1. The problem statement, all variables and given/known data
I have the expression $a_2\overline{β} + a_3β$ involving complex variables, where $|β|≤1$. I was wondering, is it possible to determine for what $a_2$ and $a_3$ the expression is always real, for every $β$ satisfying $|β|≤1$; or is there insufficient information?

2. Relevant equations

3. The attempt at a solution

I was under the impression an inquiry constituted an attempt. At any rate, I am not asking anyone to solve the problem; I am merely asking if solving such a problem is possible given the information. This doesn't come from a textbook, although I am sure it is considered a standard, textbook question.

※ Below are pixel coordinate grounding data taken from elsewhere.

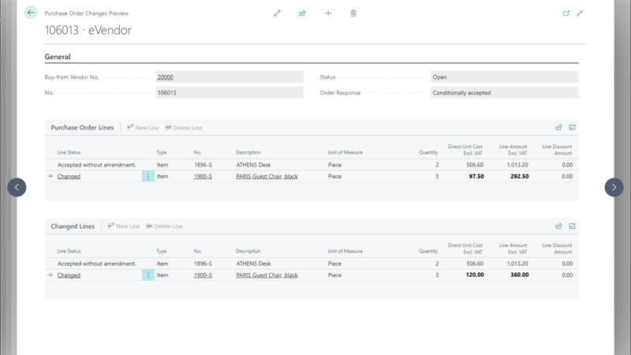
Task: Click the trash delete icon
Action: (x=353, y=13)
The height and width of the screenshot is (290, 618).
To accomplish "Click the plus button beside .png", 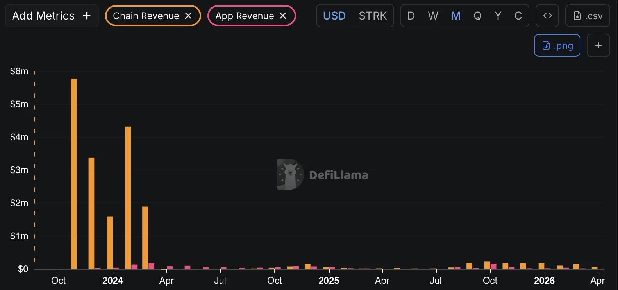I will click(x=598, y=45).
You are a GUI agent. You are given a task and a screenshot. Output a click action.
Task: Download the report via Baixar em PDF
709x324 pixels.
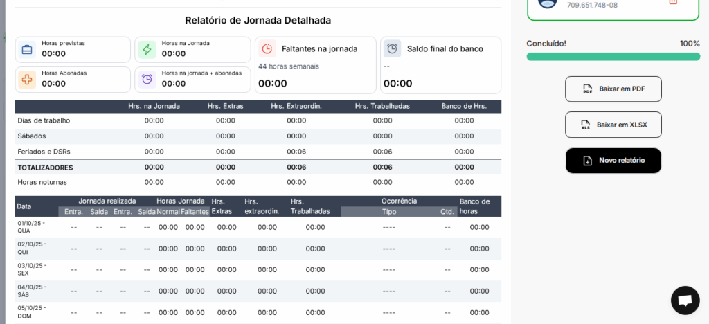pos(613,89)
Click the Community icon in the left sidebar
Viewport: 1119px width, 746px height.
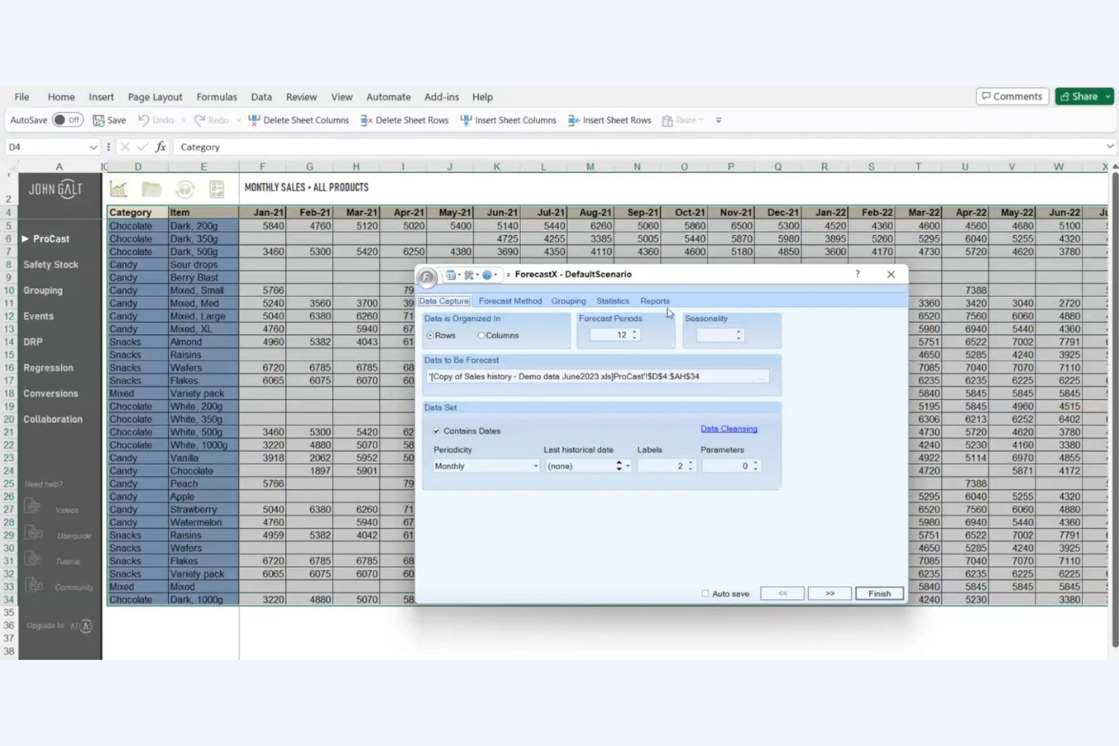[x=33, y=587]
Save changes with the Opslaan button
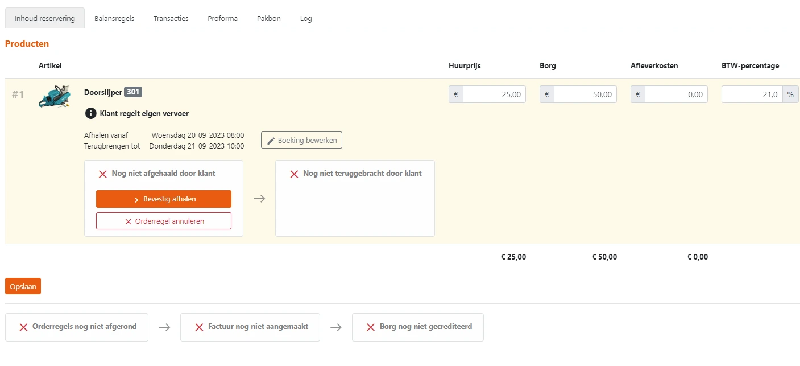The height and width of the screenshot is (366, 800). (23, 286)
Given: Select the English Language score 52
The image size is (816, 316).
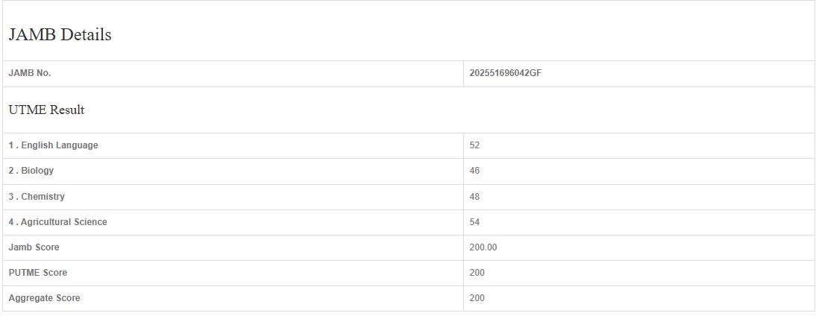Looking at the screenshot, I should click(x=474, y=145).
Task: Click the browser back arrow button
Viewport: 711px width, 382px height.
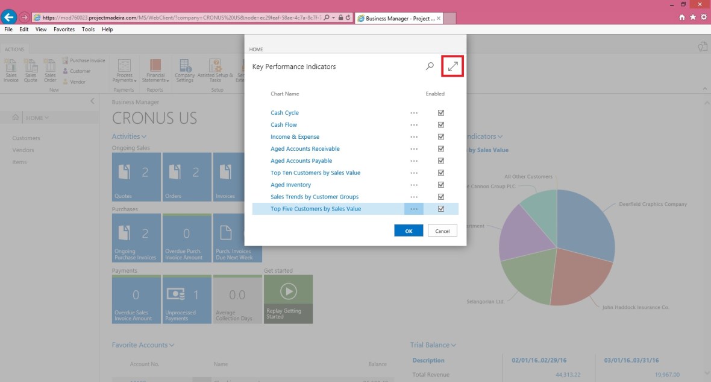Action: click(x=9, y=17)
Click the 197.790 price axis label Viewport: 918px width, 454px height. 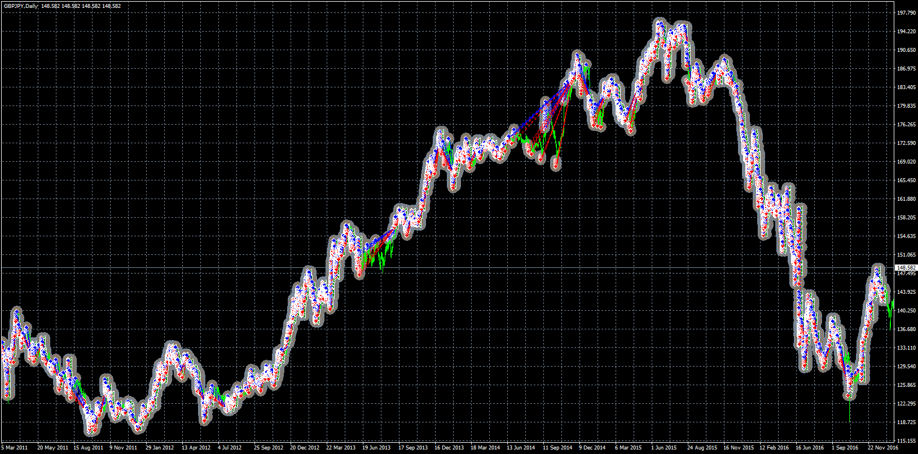906,13
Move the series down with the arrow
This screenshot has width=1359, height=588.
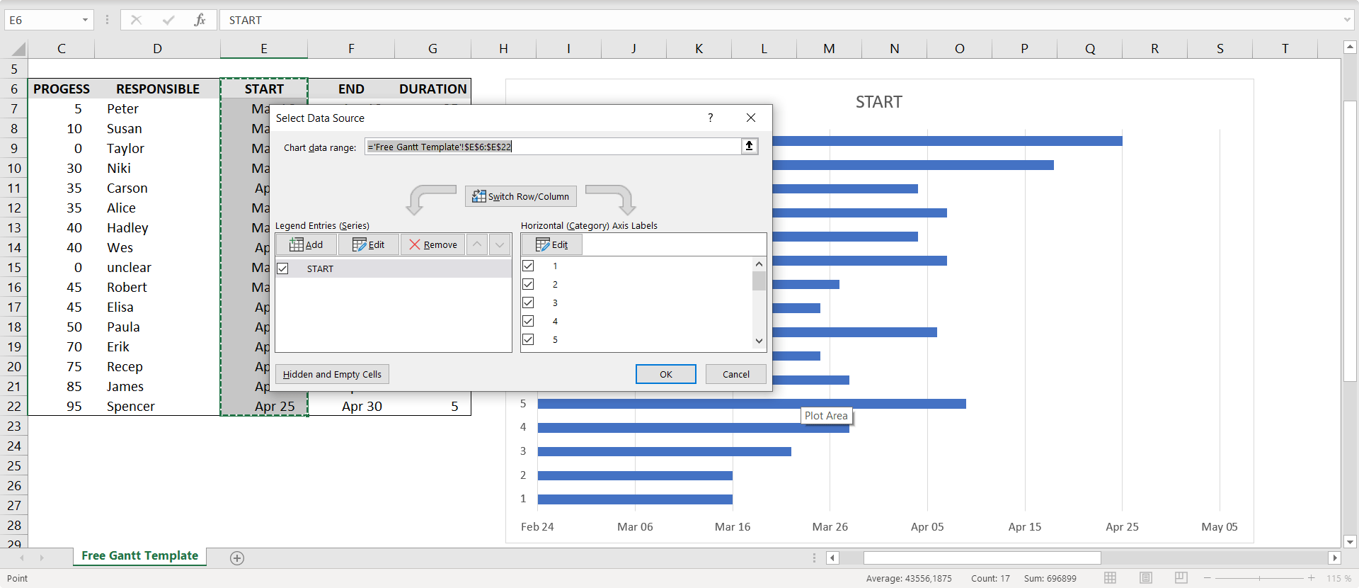pyautogui.click(x=500, y=244)
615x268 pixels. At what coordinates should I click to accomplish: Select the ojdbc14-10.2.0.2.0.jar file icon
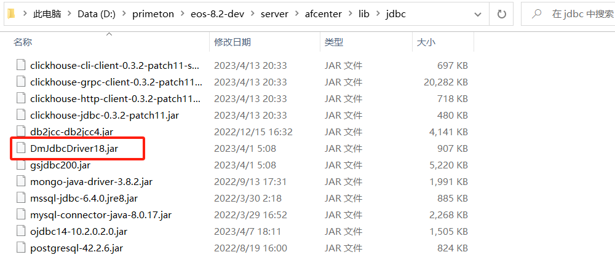[21, 231]
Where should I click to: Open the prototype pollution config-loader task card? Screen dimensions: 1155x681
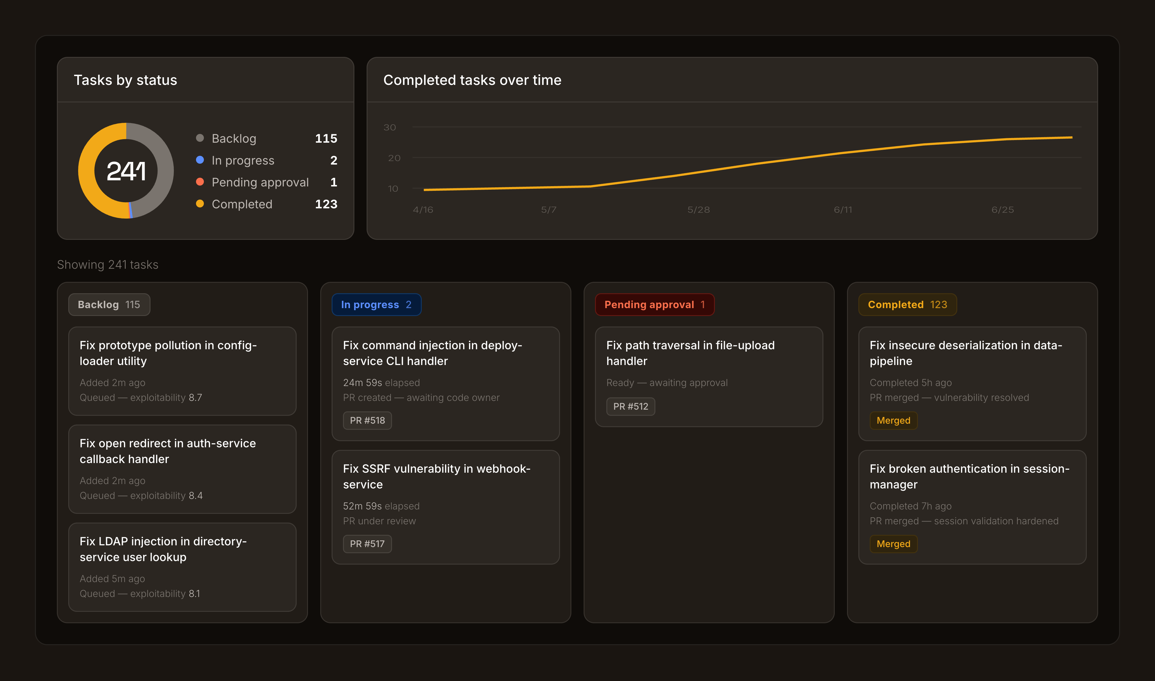(182, 371)
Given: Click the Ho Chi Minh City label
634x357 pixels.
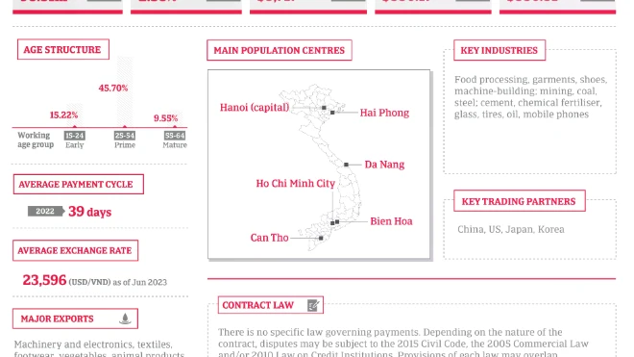Looking at the screenshot, I should 296,184.
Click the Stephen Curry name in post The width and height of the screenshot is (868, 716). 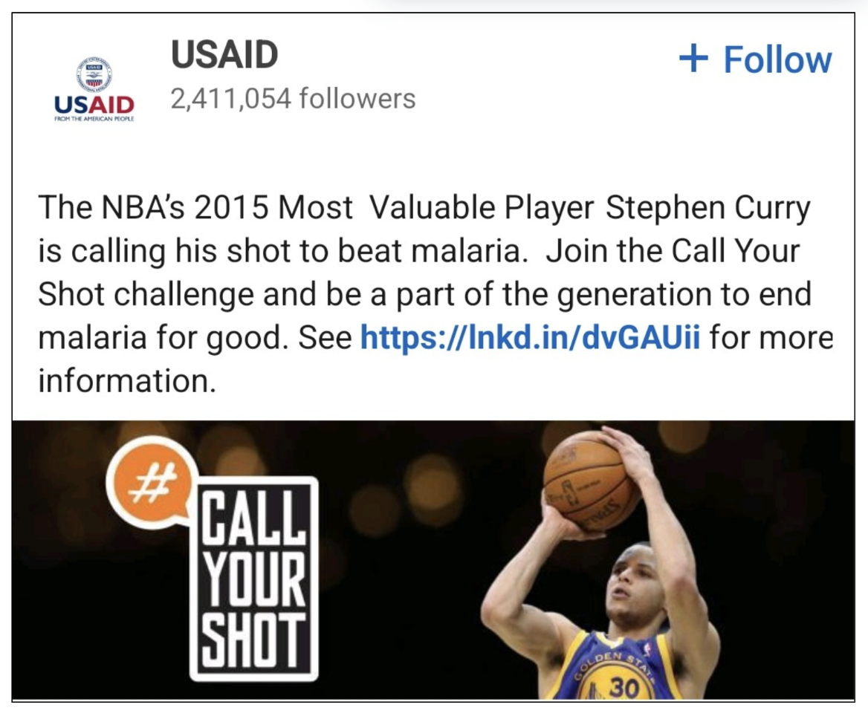[x=707, y=208]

How is this for an attempt?

$a_2 \overline{\beta} + a_3 \beta = r$, where $r$ is some real number.

$a_2 = \frac{r - a_3 \beta}{\overline{\beta}} = e^{i \theta} - a_3 e^{2 i \theta}$

2. May 8, 2015

PeroK

Not very impressive. Maybe the answer is pretty obvious.

Edit: when is the sum of two complex numbers real?

Last edited: May 8, 2015
3. May 8, 2015

vela

Staff Emeritus
Try writing $\beta = x + iy$ and then require the imaginary part of the expression you wrote to equal 0.

4. May 8, 2015

Bashyboy

Wouldn't I have to do the same for $a_2$ and $a_3$, seeing as I am trying to solve for these?

5. May 8, 2015

Bashyboy

As PeroK noted, my situation is a particular case of a more general result--namely, that $z_1 + z_2 = 0 \implies Im~z_2 = -Im~z_1$. But this doesn't seem particularly illuminating as $Im~(a_2 \overline{\beta}) = - Im~(a_3 \beta)$ produces a somewhat intricate equation.

6. May 8, 2015

PeroK

I would say that $Im(z_1) = -Im(z_2)$ is very illuminating. Can you think of when that is the case?

7. May 8, 2015

Bashyboy

When what is the case? When $Im~(z_1) = -Im~(z_2)$ is true? Isn't it true when $y_2 = -y_1$?

8. May 8, 2015

PeroK

Complex conjugates have that property!

9. May 8, 2015

Bashyboy

I don't think we can claim that $z_1$ and $z_2$ are complex conjugates as they could have different real parts.

10. May 8, 2015

PeroK

No, but IF they are complex conjugates, then they have that property.

11. May 8, 2015

Bashyboy

Sure, I would agree with that, but I can't conclude from that that $a_2 \overline{\beta}$ and $a_3 \beta$ are complex conjugates, if that's what you are aiming at.

12. May 8, 2015

PeroK

Not directly, no. But if $a_2$ and $a_3$ are complex conjugates?

13. May 8, 2015

Bashyboy

Yes, I agree. But I am trying to deduce what $a_2$ and $a_3$ are, not assign a property to them. My problem is, how do I not know there are more cases?

14. May 8, 2015

PeroK

That's the next question. You know that if $a_2$ and $a_3$ are conjugates, then $a_2 \bar{\beta} + a_3 \beta$ is real for all $\beta$.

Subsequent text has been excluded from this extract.